The Slave Trade Act 1788 (Dolben's Act) was the first British legislation passed to regulate the shipping of enslaved people. The Act limited the number of enslaved people that British slave ships could transport, based on the ships' tons burthen. At a burthen of 525 tons, the cap would have been 663 captives.

===5th voyage transporting enslaved people (1789–1790)===
Captain Forbes sailed from Liverpool on 5 May 1789 for Bonny. Garland arrived at St Kitts on 1 October and landed 605 captives. She arrived back at Liverpool on 20 February 1790. She had left with 50 crew members and lost one crew member on her voyage.

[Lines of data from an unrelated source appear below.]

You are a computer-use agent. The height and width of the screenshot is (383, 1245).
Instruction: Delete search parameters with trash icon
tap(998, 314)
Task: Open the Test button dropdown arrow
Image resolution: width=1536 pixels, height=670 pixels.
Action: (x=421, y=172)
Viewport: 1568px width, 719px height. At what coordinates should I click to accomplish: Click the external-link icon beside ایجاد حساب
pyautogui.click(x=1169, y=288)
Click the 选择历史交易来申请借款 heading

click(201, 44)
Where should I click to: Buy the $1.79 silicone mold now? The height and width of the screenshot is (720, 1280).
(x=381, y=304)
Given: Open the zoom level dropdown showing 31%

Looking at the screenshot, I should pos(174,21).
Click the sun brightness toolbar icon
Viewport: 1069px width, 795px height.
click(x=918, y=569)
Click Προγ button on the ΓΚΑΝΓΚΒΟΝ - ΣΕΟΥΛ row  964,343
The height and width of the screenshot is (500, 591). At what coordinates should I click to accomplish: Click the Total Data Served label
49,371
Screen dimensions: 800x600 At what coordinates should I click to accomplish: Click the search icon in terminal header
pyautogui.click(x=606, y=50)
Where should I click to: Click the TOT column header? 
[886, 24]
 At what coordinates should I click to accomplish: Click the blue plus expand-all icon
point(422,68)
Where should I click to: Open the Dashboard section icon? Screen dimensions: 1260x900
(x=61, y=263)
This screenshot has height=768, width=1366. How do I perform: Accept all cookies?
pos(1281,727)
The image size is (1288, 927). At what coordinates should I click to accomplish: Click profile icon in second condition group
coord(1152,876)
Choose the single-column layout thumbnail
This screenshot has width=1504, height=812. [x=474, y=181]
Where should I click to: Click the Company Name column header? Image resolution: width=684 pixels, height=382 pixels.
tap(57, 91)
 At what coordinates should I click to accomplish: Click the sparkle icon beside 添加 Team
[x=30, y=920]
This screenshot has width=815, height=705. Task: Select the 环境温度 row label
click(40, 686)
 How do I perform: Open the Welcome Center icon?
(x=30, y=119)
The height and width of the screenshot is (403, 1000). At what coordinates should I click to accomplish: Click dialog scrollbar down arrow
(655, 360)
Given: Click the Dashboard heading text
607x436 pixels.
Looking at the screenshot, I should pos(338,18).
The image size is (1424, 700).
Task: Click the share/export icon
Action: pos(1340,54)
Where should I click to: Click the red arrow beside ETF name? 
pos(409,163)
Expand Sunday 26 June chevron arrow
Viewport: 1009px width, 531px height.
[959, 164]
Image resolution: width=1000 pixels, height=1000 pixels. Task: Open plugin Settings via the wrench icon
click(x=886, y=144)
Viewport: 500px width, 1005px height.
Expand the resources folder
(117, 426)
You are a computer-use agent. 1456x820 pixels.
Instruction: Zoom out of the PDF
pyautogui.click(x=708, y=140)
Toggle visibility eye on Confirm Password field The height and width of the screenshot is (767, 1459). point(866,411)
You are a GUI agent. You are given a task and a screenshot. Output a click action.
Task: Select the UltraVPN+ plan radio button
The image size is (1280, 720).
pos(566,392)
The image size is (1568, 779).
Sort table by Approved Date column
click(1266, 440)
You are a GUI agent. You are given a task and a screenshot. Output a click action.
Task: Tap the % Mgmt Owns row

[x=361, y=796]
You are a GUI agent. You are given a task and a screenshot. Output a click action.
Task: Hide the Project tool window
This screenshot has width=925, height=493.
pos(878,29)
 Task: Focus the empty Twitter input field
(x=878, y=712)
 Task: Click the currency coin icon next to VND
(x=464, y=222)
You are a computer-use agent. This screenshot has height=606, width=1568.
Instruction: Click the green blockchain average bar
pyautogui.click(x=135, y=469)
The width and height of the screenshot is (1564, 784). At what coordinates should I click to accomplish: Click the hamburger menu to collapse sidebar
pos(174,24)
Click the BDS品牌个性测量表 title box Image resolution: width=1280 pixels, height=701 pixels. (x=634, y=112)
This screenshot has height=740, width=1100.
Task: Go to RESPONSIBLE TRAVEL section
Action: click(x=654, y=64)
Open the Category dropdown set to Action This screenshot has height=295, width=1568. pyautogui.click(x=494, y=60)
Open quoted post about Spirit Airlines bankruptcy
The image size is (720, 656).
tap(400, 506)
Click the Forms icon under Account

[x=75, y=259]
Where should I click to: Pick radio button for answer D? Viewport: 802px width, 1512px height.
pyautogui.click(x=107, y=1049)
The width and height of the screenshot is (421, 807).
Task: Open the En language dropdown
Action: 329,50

===6th voyage transporting enslaved people (1790–1791)===
Captain William Sherwood sailed from Liverpool on 24 July 1790, bound for Bonny. Garland arrived at Havana on 28 February 1791. She had left with 659 captives and landed 640, or a mortality rate of 2.9%. She left on 9 April and arrived back at Liverpool on 8 May. She had left with 54 crew members and lost one man on the voyage.

After the passage of Dolben's Act, masters received a bonus of £100 for a mortality rate of under 2%; the ship's surgeon received £50. For a mortality rate between two and three per cent, the bonus was halved. There was no bonus if mortality exceeded 3%. (Note: At the time the monthly wage for a captain of a slave ship out of Bristol was £5 per month.)

===7th voyage transporting enslaved people (1791–loss)===
Captain Sherwood sailed from Liverpool on 9 July 1791, bound for Bonny. Garland arrived at Barbados on 5 March 1792 and landed 443 captives. She had left Liverpool with 54 crew members and lost four on the voyage.

==Fate==
Lloyd's List reported on 24 April 1792 that Garland, Shirwood, master, had wrecked on Coblers Rock, Barbados. Her crew were saved.

In 1792, six British enslaving vessels were lost, though this is an underestimate. The source of that data does not show any Guineamen being lost on the homeward leg of their voyage. This is not surprising as absent detailed data on individual enslaving vessels, it is not always easy to distinguish a returning Guineaman from a returning West Indiaman.